Das Unverzüglichkeits-Erfordernis relativiert der Erlass anschließend zumindest hinsichtlich der Pflicht zur Berichtigung. Danach soll gegebenenfalls eine angemessene Fristsetzung durch die Behörden erfolgen. Der Erlass bringt durch diese Unschärfe allerdings mehr Streit als Klarheit, denn über die Angemessenheit der Fristen dürfte sich trefflich streiten lassen. Soweit keine Änderung durch den Erlassgeber erfolgt, bleibt zu hoffen, dass die Behörden entsprechende Fristen großzügig bemessen.

Gemildert wird das Zeitproblem teilweise dadurch, dass der Erlass auch die Abgabe bei unzuständigen Finanzbehörden für die Erfüllung der Verpflichtung nach § 153 AO ausreichen lässt. Zudem ist eine Anzeige- und Berichtigung erst im Zeitpunkt positiver Kenntnis von der Unrichtigkeit früherer Erklärungen erforderlich.

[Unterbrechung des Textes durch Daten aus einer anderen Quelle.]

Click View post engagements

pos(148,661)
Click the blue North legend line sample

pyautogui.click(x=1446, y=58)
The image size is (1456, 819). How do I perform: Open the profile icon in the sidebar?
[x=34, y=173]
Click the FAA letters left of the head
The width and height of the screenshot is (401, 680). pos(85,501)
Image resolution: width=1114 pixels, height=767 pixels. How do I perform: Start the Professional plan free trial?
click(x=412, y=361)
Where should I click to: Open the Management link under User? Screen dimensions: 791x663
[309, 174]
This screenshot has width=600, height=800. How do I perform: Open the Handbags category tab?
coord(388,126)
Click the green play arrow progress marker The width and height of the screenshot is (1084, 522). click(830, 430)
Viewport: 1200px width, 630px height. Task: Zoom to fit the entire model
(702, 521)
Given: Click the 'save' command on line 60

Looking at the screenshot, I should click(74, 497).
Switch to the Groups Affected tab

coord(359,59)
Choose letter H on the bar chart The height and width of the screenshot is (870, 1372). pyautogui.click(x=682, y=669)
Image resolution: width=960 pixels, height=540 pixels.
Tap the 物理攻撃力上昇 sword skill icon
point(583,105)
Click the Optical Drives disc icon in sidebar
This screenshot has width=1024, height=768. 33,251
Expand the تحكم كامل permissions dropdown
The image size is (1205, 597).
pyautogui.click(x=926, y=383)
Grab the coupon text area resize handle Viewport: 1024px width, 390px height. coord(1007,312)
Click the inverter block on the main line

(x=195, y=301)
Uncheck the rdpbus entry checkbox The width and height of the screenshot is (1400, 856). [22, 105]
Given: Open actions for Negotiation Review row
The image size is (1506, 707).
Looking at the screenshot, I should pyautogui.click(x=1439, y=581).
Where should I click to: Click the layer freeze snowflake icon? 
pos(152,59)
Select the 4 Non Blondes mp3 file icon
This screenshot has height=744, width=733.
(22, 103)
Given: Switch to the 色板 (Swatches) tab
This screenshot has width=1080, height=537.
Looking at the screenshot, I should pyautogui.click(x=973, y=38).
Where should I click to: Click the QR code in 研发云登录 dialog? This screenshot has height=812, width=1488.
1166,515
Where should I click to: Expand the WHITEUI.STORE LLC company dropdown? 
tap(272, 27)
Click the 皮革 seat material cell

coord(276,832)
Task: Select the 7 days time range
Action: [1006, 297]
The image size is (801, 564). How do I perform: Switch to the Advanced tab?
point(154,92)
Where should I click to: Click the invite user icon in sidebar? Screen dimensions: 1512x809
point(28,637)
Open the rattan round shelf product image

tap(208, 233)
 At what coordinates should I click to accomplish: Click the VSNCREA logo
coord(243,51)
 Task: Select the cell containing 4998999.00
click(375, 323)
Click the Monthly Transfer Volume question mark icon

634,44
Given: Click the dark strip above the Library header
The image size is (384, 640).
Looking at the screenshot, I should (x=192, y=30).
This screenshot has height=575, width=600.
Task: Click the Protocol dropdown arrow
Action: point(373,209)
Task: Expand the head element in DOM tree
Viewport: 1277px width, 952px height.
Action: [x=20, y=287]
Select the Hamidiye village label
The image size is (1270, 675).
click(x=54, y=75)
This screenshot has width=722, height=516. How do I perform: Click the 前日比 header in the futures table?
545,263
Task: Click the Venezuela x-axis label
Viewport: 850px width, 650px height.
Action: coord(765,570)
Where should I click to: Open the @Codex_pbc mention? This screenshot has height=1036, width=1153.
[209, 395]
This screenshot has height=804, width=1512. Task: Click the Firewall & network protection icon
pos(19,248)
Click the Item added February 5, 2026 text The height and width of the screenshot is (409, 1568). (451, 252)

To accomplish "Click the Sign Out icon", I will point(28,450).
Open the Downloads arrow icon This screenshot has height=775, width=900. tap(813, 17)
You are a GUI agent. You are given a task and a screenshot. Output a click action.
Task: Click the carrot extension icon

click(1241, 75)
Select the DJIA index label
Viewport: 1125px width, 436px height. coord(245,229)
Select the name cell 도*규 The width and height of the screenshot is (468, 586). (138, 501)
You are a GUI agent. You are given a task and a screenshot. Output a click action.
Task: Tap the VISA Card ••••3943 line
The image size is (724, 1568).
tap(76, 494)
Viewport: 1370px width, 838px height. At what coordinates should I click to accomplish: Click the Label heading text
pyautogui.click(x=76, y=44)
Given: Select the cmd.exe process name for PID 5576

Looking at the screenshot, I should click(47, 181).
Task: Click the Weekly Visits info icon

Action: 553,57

Fazit: Die Praxis wird den Weg weisen

Man kann sich angesichts dieser weiterhin bestehenden Unsicherheiten fragen, ob der einzelne Steuerbeamte mit Hilfe des Erlasses eine Selbstanzeige von einer steuerlichen Korrektur tatsächlich besser abgrenzen kann.

Für Berater gilt wie bisher: Berichtigungserklärungen sollten in der Regel vorsichtshalber auch selbstanzeigetauglich gestaltet werden. So kann in schwierigen Grenzfällen der "Rettungsschirm Selbstanzeige" greifen. Soweit nur ein Versuch vorliegt, kann ggf. ein strafbefreiender Rücktritt reklamiert werden.

Letztlich wird die Praxis den Weg weisen - und sicherlich weiteren Änderungsbedarf des Erlasses auslösen.

Thorsten Franke-Roericht, LL.M. Wirtschaftsstrafrecht, ist Wirtschafts- und Steuerstrafverteidiger in eigener Kanzlei in Frankfurt am Main, berät und vertritt Unternehmen und Privatpersonen in den Bereichen Selbstanzeige, Steuerstrafrecht und Wirtschaftsstrafrecht. Er publiziert regelmäßig zu diesen Themen und ist Autor im neuen Heidelberger Kommentar zum Steuerstrafrecht.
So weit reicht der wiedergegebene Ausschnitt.